We see them vociferously extolling, in every public venue they can find, the idea of “fly by wire” medicine, whereby every decision physicians make will be determined not at the bedside but by the best and the brightest experts, acting at a distance. The experts will distribute rules of action based on only the best scientific evidence (“best” being determined by those selfsame experts).

There are two kinds of guidelines that I am familiar with. One type is derived from clinical research done under controls that show statistical significance. They are pretty reliable although variation in patients may make them of limited use. The other type is called “consensus guidelines” and they are derived from panel discussions by “experts” often physicians who have not been in practice for years. I consider them to be of dubious value but they are usually concerned chiefly with cost. Cheaper is better if you believe them.

Some of the coming problems are posted here.

1. The software doesn’t work.

Less than two weeks before the launch of insurance marketplaces created by the federal health overhaul, the government’s software can’t reliably determine how much people need to pay for coverage, according to insurance executives and people familiar with the program.

Government officials and insurers were scrambling to iron out the pricing quirks quickly, according to the people, to avoid alienating the initial wave of consumers.

A series of glitches and delays have left many doubtful that healthcare exchange system that will support ObamacAre will be ready by the scheduled Oct. 1 launch. WSJ’s Christopher Weaver explains.

A failure by consumers to sign up online in the hotly anticipated early days of the “exchanges” is worrisome to insurers, which are counting on enrollees for growth, and to the Obama administration, which made the exchanges a centerpiece of its sweeping health-care legislation.

Of course the government has said that it will “trust” applicants to disclose their true income. That should work well.

Four people familiar with the development of the software that determines how much people would pay for subsidized coverage on the federally run exchanges said it was still miscalculating prices. Tests on the calculator initially scheduled to begin months ago only started this week at some insurers, according to insurance executives and two people familiar with development efforts.

The FBI spent ten years developing new software that is less complicated. A couple of years ago, they gave up and started over. The Air Traffic Control system uses software that is 40 years old.

Oh well, some things just take time.

Already, some requirements in the law, such as a mandate that large employers offer workers insurance and limits on consumers’ annual out-of-pocket spending, have been delayed, with officials citing administrative and technological hurdles.

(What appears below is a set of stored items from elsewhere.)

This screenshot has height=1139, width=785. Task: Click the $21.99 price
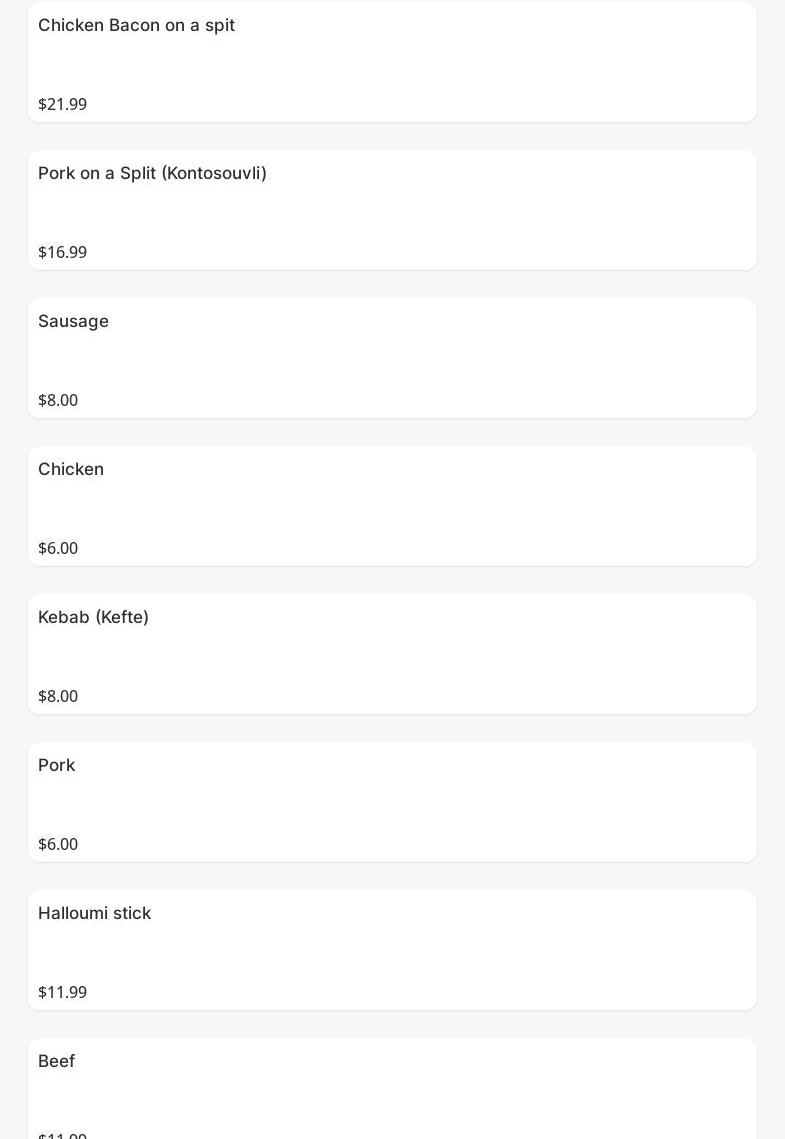[62, 104]
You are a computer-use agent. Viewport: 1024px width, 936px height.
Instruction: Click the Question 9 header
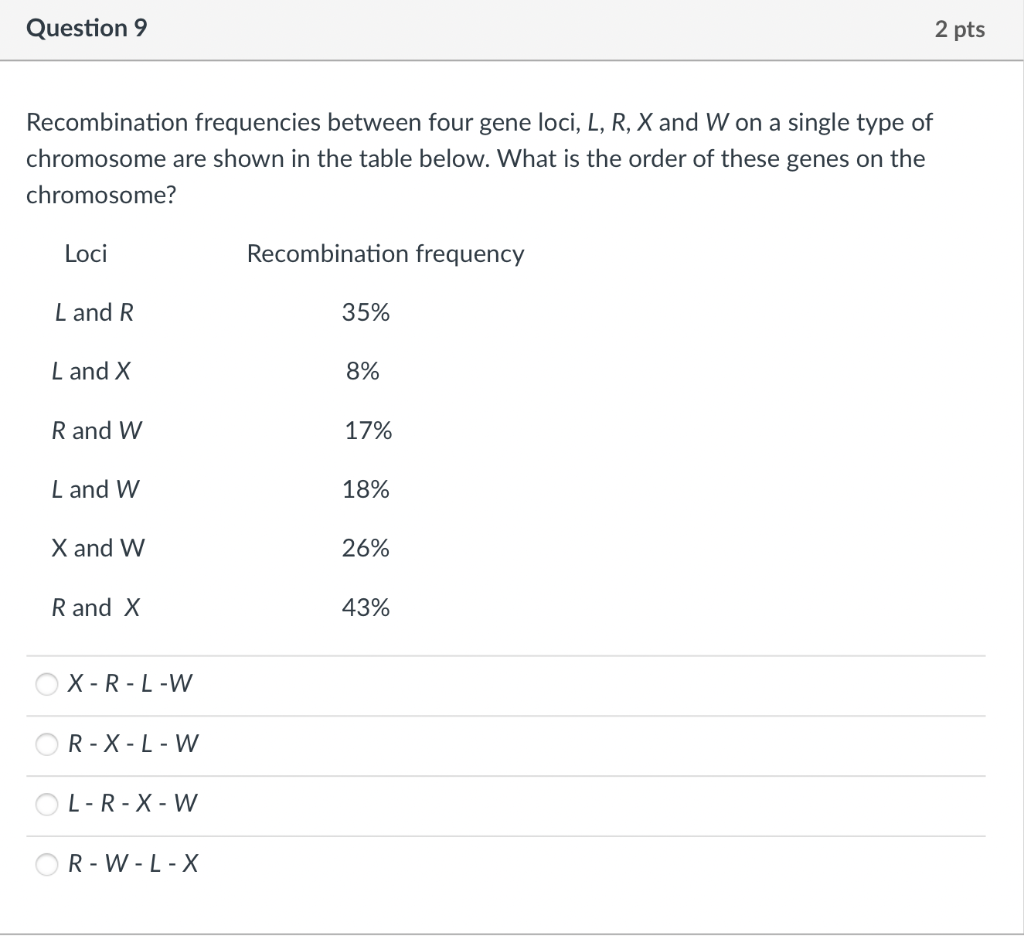click(x=86, y=28)
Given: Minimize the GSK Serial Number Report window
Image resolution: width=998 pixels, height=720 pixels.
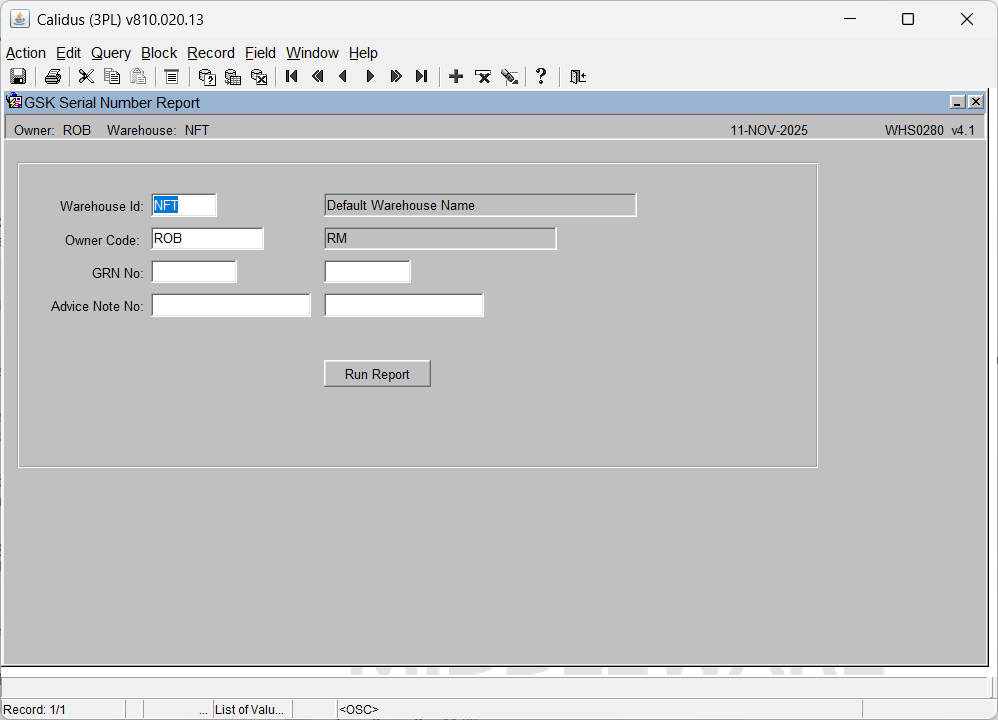Looking at the screenshot, I should (957, 102).
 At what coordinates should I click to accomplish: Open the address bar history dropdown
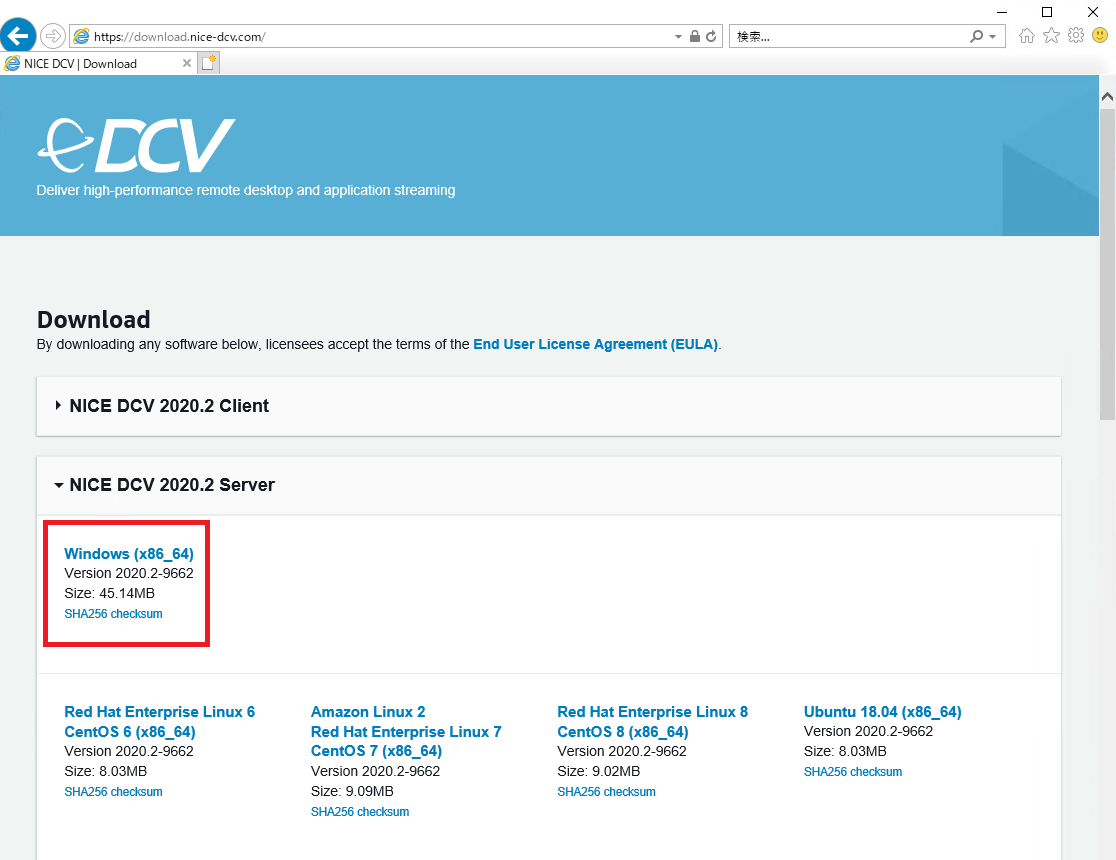point(677,35)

The big contractors are having problems.

Glitches in technology projects of this scale are “totally to be expected,” said Michael Krigsman, an information-technology consultant who advises companies on IT projects. “On the surface, you’d think this is pretty easy for a website to give you a price, but behind the scenes, the number of variables is very high,” he said.

The calculator application is being developed by the government contractor CGI Group Inc. CGI has won more than $88 million in government contracts to build the exchanges through next March, the largest amount of any contractor, according to the GAO report. Donald Meyer, a public-relations executive representing CGI, declined to comment on behalf of his client.

I wonder how they are related to Obama ? I have serious doubts having seen many health care IT systems up close.